IN March 1972 the Northern Ireland Parliament was closed, bringing to an end what was, in essence, a one-government, one-party state.
Almost 45 years later and we seem to have replaced that system of government with a two-party, two-state system. Those two parties, the DUP and Sinn Féin, have diametrically opposing views on the constitutional future of Northern Ireland, as well as mutually contradictory policies on education, culture, legacy, health and economics.
Their relationship since 2007 has been fractious for long periods and catastrophically bad at other times. They have managed to leave most of the `big ticket' issues unresolved. Backbench members from both parties barely talk to each other outside the confines of an Assembly committee.

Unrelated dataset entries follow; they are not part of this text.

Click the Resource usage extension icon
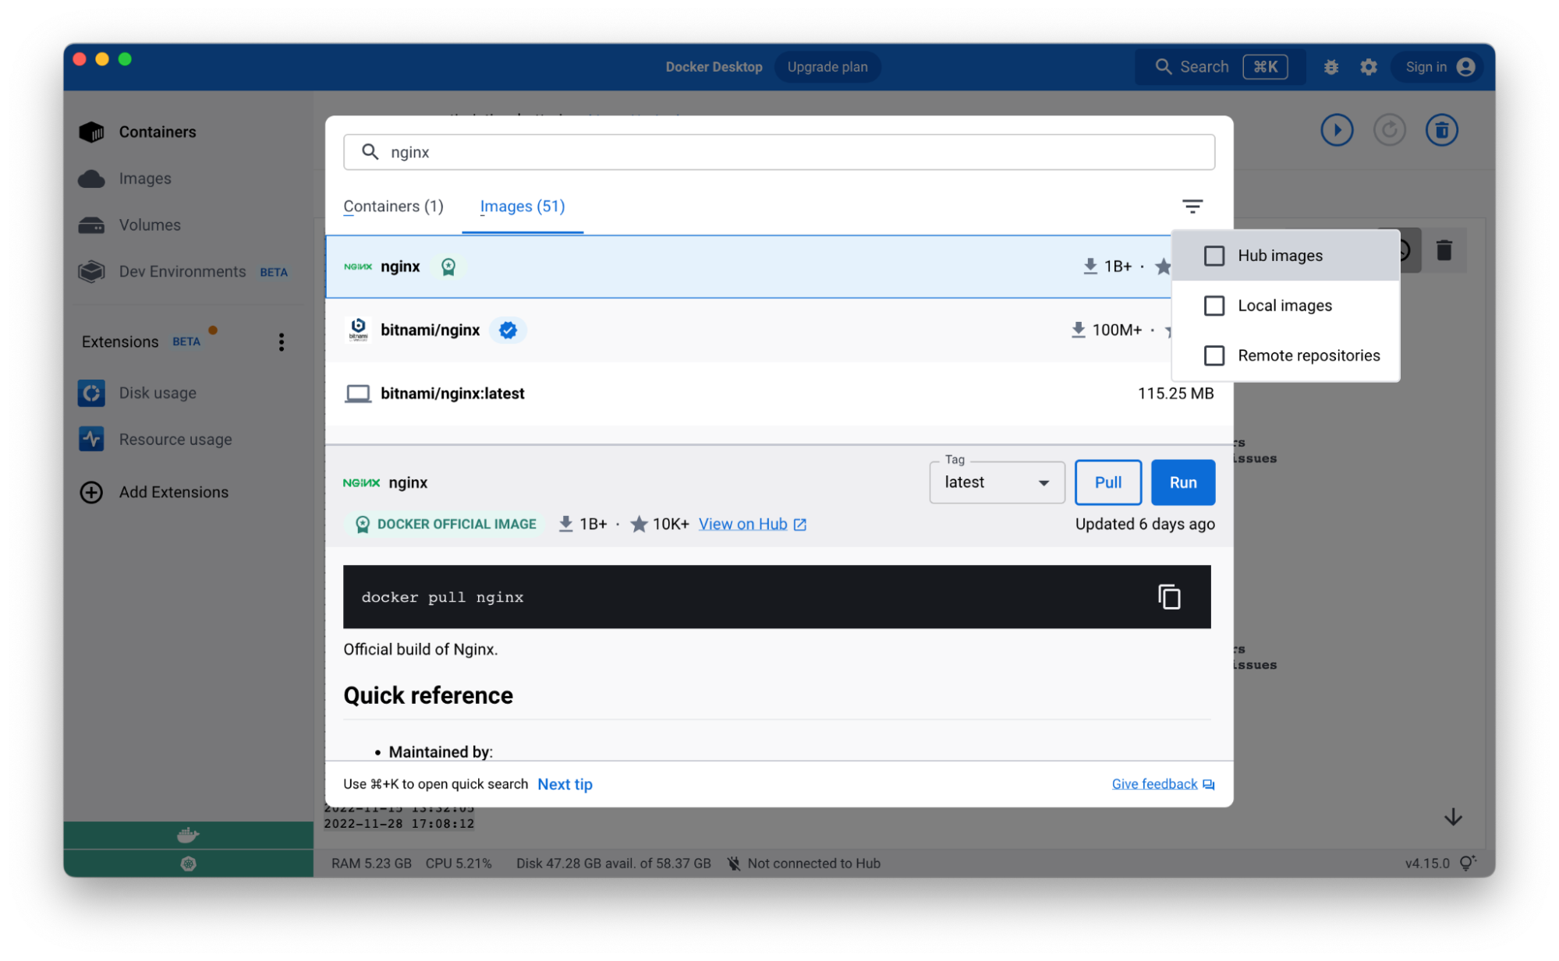The image size is (1559, 961). pos(91,440)
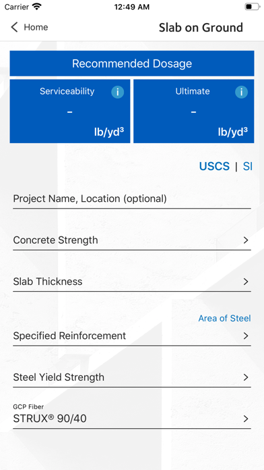The image size is (264, 470).
Task: Tap the Wi-Fi status icon
Action: (x=37, y=7)

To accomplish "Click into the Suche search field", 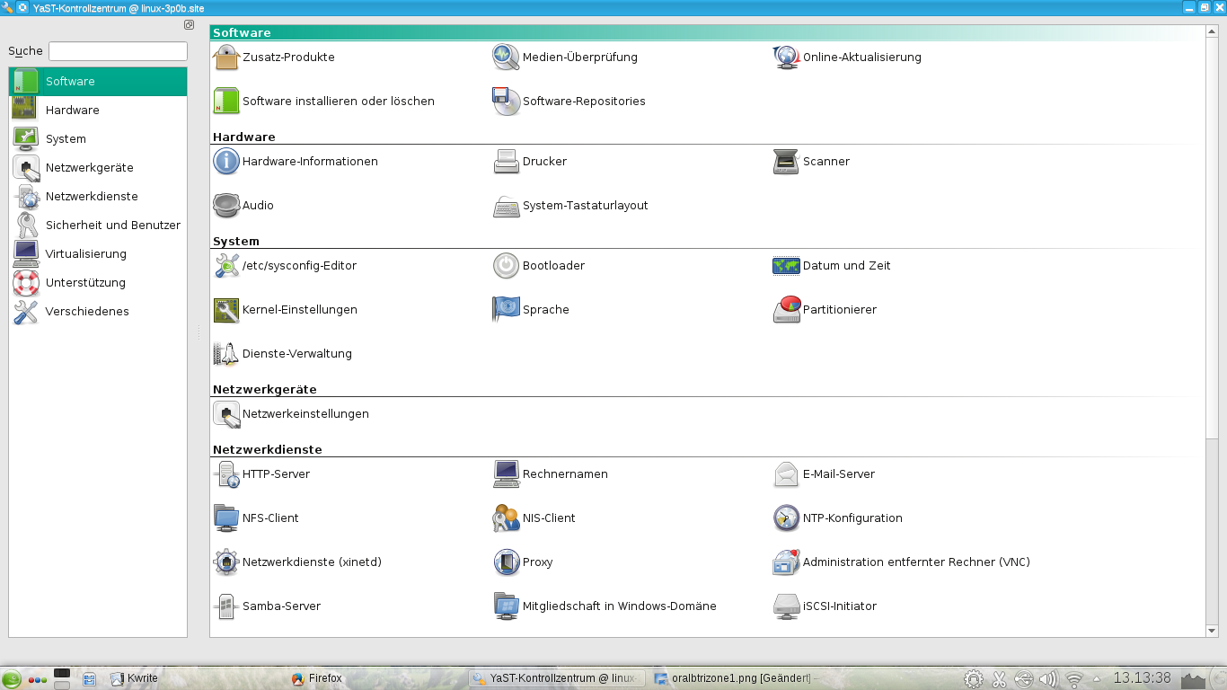I will click(x=118, y=51).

Yet the electorate has again given these two parties a whopping mandate to work together: 54 per cent of the vote and almost two-thirds of the seats. And, in fairness to them, they seem to be rising to the challenge this time. There were some early concerns that the appointment of - or failure to appoint - a justice minister could lead to a second election, yet both Foster and McGuinness insisted they had everything under control (and they did).
They brushed off the UUP and SDLP decision to opt for opposition. They refused to grant what Alliance was demanding for taking the justice ministry again. They stood together. They acted together. They made life easy for each other.
Ok, it's clearly far too early to assume that a new era of honest, consensual cooperation has broken out; but it is, at the very least, an indication that the two parties have accepted that they are on their own for the next five years. There are no excuses for not working together. They are the government. And even though Claire Sugden is the justice minister (and, believe me, she is very, very talented) much of what she does will be steered by their joint view on each issue.
I think the most important thing they could do over the next few months would be to move away - as I wrote here a couple of years ago - from the notion that `nothing is agreed until everything is agreed'. All that does is create a political/policy bramble bush in which everything ends up snagged on something else; meaning that decisions are either shelved altogether or so watered down that they are rendered utterly ineffective.
Surely it would be better to resolve one issue - even smallish ones - at a time and bank each success as they go along? Also, each new success makes it just that little bit harder for the new official opposition to get under their skin and expose their differences.
The same applies to the UUP and SDLP. If they are genuinely hungry for political and electoral relevance again then they need to make opposition work and they need to make it work together. They don't have the numbers or resources to provide effective separate oppositions and if the DUP and Sinn Féin get their act together and focus on agreed policies then they'll actually be putting pressure on Nesbitt and Eastwood, rather than the other way around.
So I was a little bit concerned when I heard Nesbitt say that, for the time being, the UUP and SDLP would be working separately. Neither party is big enough, or brimming with enough talent, to make separate, competing oppositions a serious option.
The Alliance party has some serious thinking to do, as well. They didn't have a good election and will be disappointed not to be in the Executive - either in their own right, or as part of a deal to carry on with justice. And nor are they entitled to be part of the official opposition, either. All of which means that they will have to try a little bit harder to have their voice heard. I'm also pretty sure that David Ford will be standing aside as leader fairly soon, leaving it to Naomi Long to prepare the party for the next round of elections, beginning in 2019.
During a radio interview on Wednesday morning, a few hours before the Executive was appointed, I noted: "This is a new day for Northern Ireland. A new government. A new opposition. A genuine chance for politics to be done differently. The moment to end Groundhog Day." Although that sounds very optimistic for me - it occasionally happens, by the way - I really do hope that the next five years will mark the sort of progress that most of us have been arguing for since 1998.